Building DLLs and other Qs

Peter Riocreux par+wine_devel at silistix.com
Fri Jul 23 07:36:56 CDT 2004


Before I get onto my questions I would just like to say:

This mail is not intended to start a flame war
----------------------------------------------

It is intended in a spirit of understanding what is the current
status.

First the quick question - I want to install a built-from-CVS wine on
multiple Fedora Core 1 machines. I can't find a spec file anywhere to
make an RPM with - should I just pinch one from a FC1 Wine package, or
is anyone maintaining a set of package-build scripts (RPM, dpkg,
etc.)?

Now the more complicated and possibly flame-inducing question. While
looking round the source tree for a spec file I noticed that all the
WINE DLLs seem to end up as .dll.so files.

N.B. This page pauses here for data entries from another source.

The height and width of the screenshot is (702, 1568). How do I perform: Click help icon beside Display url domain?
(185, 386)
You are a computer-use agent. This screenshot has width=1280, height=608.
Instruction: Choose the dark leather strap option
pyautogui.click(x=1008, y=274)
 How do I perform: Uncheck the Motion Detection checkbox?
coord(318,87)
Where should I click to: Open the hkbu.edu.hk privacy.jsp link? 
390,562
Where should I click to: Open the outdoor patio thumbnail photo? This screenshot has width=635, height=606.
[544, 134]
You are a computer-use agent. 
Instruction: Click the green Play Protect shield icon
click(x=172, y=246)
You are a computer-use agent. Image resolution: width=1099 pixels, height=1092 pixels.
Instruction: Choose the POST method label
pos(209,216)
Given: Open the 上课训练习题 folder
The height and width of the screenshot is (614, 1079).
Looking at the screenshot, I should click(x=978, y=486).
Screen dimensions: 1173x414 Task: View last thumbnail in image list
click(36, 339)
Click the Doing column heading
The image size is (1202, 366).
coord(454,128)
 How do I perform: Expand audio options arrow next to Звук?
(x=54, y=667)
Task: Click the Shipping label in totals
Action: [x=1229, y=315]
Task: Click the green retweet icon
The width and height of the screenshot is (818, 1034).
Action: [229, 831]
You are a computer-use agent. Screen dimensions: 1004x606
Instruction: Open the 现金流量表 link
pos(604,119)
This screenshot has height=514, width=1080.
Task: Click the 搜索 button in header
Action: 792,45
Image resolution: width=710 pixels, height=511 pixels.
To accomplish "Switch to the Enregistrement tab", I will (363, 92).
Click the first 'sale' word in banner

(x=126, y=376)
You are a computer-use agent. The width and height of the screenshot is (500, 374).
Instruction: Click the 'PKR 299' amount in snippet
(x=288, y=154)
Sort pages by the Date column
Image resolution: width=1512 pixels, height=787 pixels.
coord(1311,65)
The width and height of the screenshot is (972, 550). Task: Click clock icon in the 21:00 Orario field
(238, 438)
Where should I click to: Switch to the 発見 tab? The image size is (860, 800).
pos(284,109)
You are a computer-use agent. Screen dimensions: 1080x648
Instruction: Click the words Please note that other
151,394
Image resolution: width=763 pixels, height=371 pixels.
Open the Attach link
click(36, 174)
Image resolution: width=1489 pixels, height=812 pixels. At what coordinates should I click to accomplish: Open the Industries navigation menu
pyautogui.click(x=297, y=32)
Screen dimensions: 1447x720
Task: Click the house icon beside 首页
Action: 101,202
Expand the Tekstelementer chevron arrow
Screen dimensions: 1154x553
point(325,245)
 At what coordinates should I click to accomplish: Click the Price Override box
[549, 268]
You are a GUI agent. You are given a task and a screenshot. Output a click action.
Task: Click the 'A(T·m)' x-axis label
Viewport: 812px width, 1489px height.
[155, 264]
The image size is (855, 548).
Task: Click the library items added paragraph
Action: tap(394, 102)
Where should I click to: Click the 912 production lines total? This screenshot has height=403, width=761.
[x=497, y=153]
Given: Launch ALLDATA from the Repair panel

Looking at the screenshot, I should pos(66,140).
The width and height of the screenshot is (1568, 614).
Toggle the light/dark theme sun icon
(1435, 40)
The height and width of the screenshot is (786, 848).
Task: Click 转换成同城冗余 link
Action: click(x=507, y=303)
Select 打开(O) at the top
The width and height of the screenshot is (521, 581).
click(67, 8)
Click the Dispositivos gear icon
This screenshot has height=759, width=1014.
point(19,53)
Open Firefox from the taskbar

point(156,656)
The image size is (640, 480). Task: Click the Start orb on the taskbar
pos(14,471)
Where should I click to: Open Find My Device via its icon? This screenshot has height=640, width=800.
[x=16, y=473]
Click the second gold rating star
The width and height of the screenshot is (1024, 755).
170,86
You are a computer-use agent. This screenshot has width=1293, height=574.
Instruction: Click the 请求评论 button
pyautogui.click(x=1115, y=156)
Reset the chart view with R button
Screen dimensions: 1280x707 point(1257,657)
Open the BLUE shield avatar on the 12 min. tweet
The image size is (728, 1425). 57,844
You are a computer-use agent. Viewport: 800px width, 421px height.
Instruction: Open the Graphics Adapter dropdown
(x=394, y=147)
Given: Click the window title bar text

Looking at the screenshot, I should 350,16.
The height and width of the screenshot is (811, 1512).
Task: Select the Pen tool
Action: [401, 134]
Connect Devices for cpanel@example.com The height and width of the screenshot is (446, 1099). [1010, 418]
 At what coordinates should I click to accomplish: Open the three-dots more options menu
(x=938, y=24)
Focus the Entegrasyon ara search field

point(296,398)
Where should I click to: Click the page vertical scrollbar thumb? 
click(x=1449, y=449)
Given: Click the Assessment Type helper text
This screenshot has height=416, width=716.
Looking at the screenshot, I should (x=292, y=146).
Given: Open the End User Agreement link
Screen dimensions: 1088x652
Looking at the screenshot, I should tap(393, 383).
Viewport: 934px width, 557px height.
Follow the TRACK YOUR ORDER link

I assume this is because
the native platform's gcc can't build a real DLL, so it is wrapped up
as a .so and wine (the binary) loads them as such and them does a
connect-the-dots exercise to make it look to the application as if it
loaded a real DLL. 

My understanding is that a cross-compiled gcc would build real DLLs,
and as wine is able to load them when given them, would there be any
advantage to building them with a cross-compiling toolchain if one
were available. I am thinking here of perhaps some kind of loading
speed improvement (unlikely to be significant if any) or maybe some
perverse custom installer that looks for specifically named files in
specific places on the filesystem it sees.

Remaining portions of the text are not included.